Abstract

Field crops and plants are adversely affected by biotic stress like pests and pathogens and abiotic stress including heat, drought, salt, cold. These conditions adversely reduce plant growth, development, and yield. Animals move from one place to another to cope with biotic and abiotic stress but plants are fixed to one position. Plants cope with these stresses by the mechanism of epigenetic modification. Various epigenetic modifications help plants to respond to various stress. DNA methylation is one of the most important and conserved epigenetic modifications that regulate, stabilizes, and maintains genomic integrity. Loss of DNA methylation or aberrant patterns of DNA methylation causes abnormalities in the gene regulation of plants. DNA methylation in plants is regulated by the combined action of de novo methylation, maintenance of methylation, and demethylation.

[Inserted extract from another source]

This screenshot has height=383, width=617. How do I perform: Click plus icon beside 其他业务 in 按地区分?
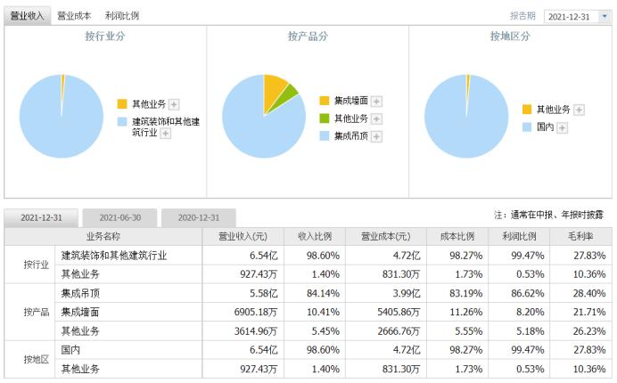coord(579,110)
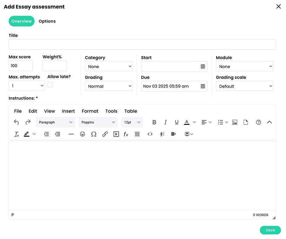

In plants, DNA methylation is established via RNA directed DNA methylation pathway. In plants de novo methylation in all sequences is mediated by an enzyme - Domain Rearranged Methyltransferase 2. The enzymes that regulate DNA methylation in plants are different but have some homology to that of mammalian DNA methylation enzymes. Maintenance of methylation during the semiconservative DNA methylation is done by MET1 whereas asymmetrical methylation is maintained by constant de novo methylation by DRM2 and RdMD pathway. DNA demethylation is done actively by DNA glycosylase in combination with the base excision pathway. DNA methylation helps to develop adaptation mechanisms towards various biotic and abiotic stresses. Still, the exact mechanism of DNA methylation is not known fully. In de novo methylation by RdDM pathway, small RNAs guide the target specificity for methylation but this small RNA is also involved in demethylation at several ROS1 dependent genomic regions. How this small RNA guides both methylation and demethylation is still the subject of study. The DNA methylation in the promoter region inactivates genes where some other genes are activated, the mechanism underlying activation and deactivation is the key point for further study of DNA methylation in plants.